Bizi huzura götürecek bir hayat felsefesi! Minimalizm.
Son zamanlarda hayatımdaki gereksiz fazlalıkların bana yaşattığı
yorgunlukların ardından dikkatimi fazlasıyla çeken minimalizm denen şeyi
düşünceyi anlamaya karar verdim. Okuduklarımdan öğrendiklerimi de en sade şekilde
sizlere aktarmak istedim.
Minimalizm’in Tükçe anlamı “sadecilik”. Kendi dilimizde kullanınca
bana çok yakın geldii doğrusu.

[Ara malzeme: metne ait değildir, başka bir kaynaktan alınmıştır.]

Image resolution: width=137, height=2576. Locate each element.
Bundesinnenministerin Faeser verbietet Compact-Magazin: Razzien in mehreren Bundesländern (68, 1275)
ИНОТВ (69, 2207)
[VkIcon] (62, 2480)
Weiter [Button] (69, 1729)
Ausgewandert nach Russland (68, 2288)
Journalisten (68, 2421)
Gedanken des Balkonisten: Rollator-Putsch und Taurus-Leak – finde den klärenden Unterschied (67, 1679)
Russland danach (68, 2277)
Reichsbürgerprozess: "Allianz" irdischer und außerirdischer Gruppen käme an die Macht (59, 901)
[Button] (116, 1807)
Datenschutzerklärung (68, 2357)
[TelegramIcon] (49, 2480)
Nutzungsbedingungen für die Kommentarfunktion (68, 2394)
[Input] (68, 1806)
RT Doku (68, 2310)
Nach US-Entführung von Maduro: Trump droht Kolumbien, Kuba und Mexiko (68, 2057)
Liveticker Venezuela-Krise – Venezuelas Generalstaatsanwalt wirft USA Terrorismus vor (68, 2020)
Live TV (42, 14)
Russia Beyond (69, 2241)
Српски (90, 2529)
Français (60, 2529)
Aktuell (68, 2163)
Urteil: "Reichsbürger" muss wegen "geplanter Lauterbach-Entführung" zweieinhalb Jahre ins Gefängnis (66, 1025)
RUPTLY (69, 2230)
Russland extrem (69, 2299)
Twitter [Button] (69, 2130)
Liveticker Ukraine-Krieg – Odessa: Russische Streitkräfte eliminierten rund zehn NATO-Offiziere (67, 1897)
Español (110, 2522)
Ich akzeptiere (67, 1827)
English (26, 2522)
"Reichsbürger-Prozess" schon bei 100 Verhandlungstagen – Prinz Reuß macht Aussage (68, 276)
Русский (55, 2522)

Her şey derli toplu, yerli yerinde abartıya
kaçmadan ama tam tadında olması beni mükemmel rahatlatır. Şık ama sade
giyinmeyi, sade eşyalar, sade fakat bir o kadar da kaliteli insanlar, söylenecek
sözleri fazla süsleyip püslemeden içimden geldiğince konuşabilmek… Sade ama
kaliteli yaşamak benim mutluluğumdur. Zaman içinde farkında olmadan evimi,
çevremi, ruhumu ne kadar doldurmuşum. Bu kalabalık kâbusum oldu neredeyse son
zamanlarda. Lafı çok fazla uzatmadan şimdi öğrendiklerimi dilim döndüğünce
anlatayım.
Minimalizm
Minimalizm, tüketim çılgınlığının ve hep daha çoğuna sahip olma
isteğinin önüne geçecek bir yaşam tarzı! İnsanları deliler gibi alışveriş
yapmaktan alıkoyacak ve gerçek mutluluğun sadelikle birlikte gelen özgürlükte
olduğunu anlamalarını sağlayacak bir felsefe. Bizi çağın gereksiz
kalabalığından kurtaracak bir hayat felsefesi! Minimalist yaşam felsefesi!

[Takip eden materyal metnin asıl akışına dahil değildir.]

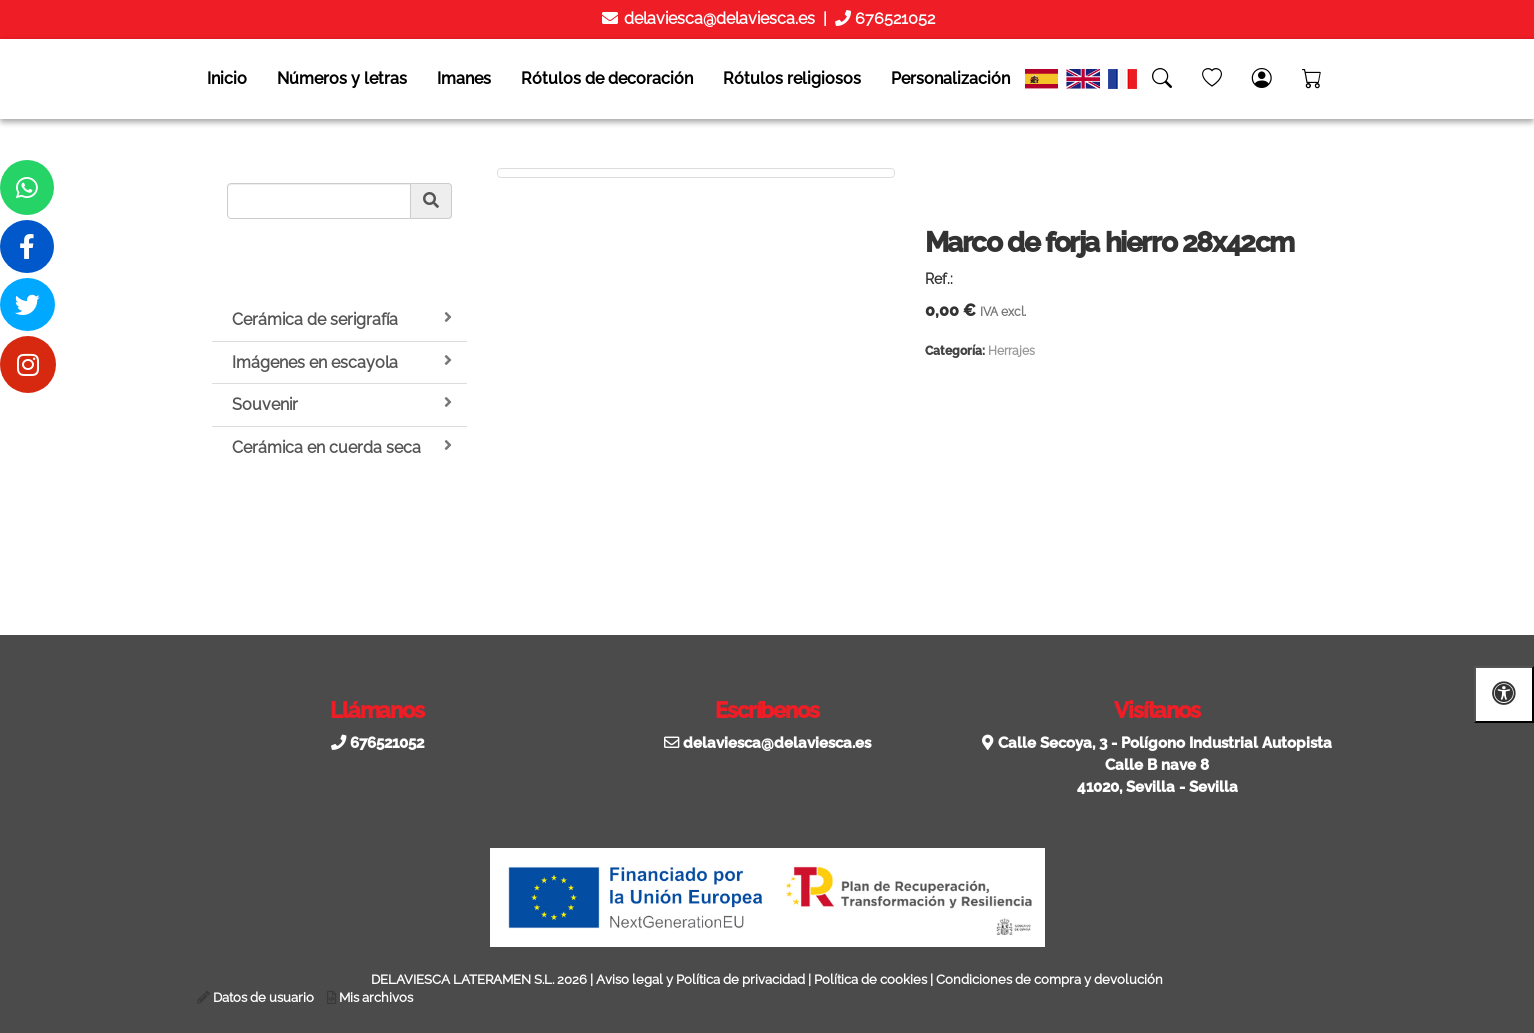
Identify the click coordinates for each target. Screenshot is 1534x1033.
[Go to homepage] (20, 79)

Nereden çıktı bu minimalizm?
Aslında hep vardı minimalizm. Eskilerde alım
gücünün ve çeşitliliğin az olduğu dönemlerde yeteri kadar alış verişler
yapılır, eskiler tamir edilir, fazla eşyalar ihtiyacı olanlarla paylaşılırdı.

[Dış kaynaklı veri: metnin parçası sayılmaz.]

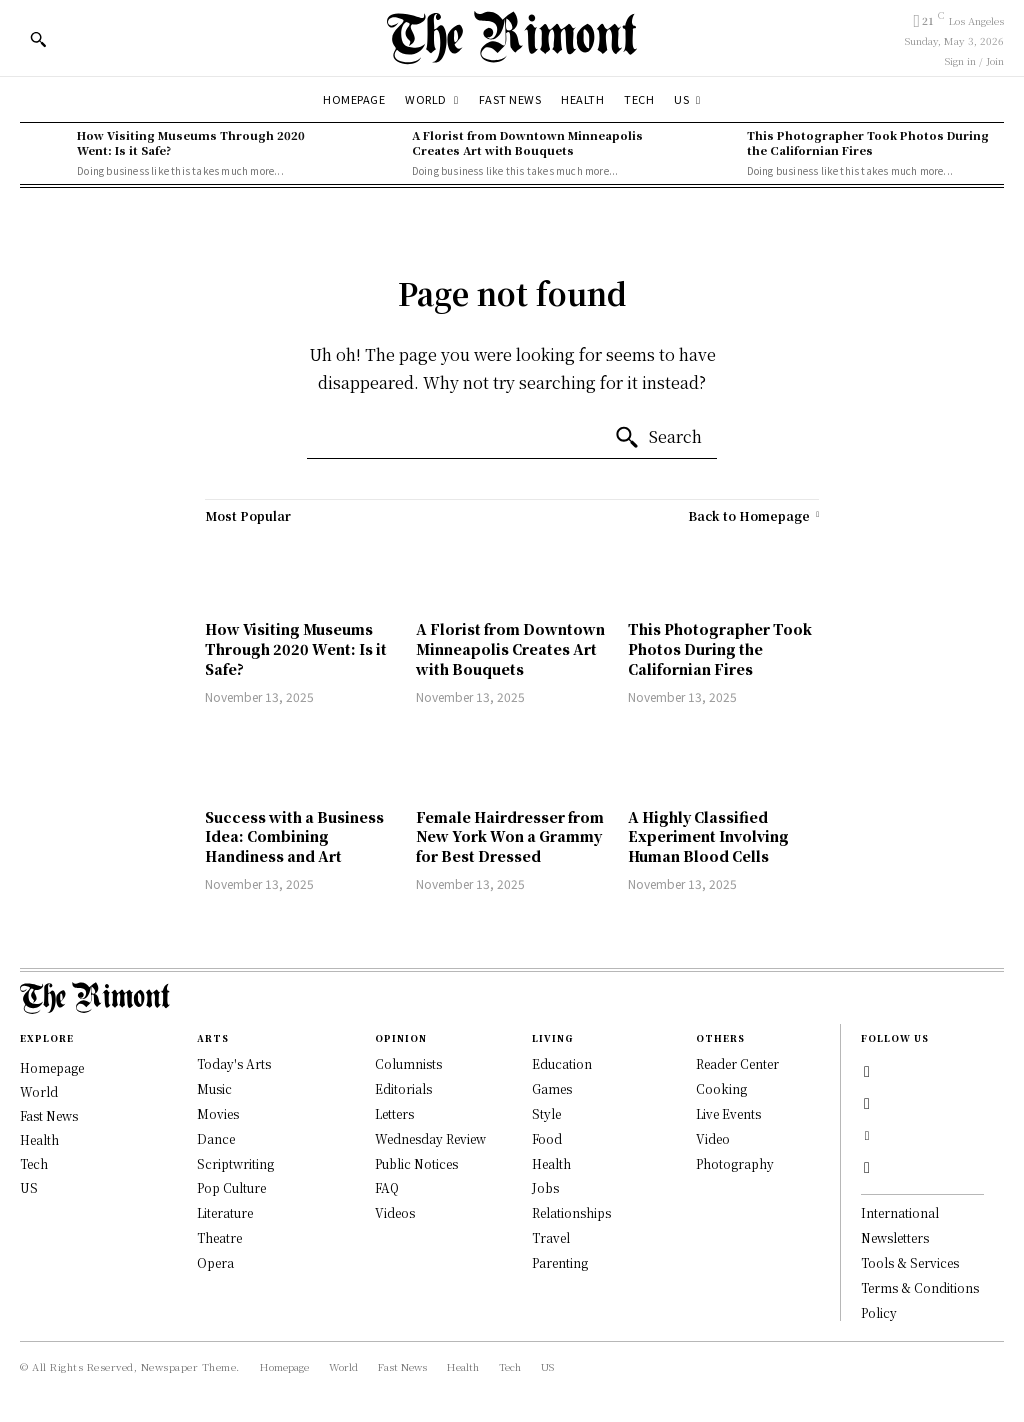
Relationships (571, 1212)
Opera (215, 1262)
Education (562, 1063)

İletişim imkanları bu kadar yoktu bu yüzden az insan tanıma imkanı olurdu. Alım
gücünün artışı, ürün çeşitliliğinin artması, iletişim kanallarının çokluğu, elin eskilerine mi kaldık havasına
girilmesi nedenlerinden dolayı unutulup gitti sadecilik, sade yaşam felsefesi.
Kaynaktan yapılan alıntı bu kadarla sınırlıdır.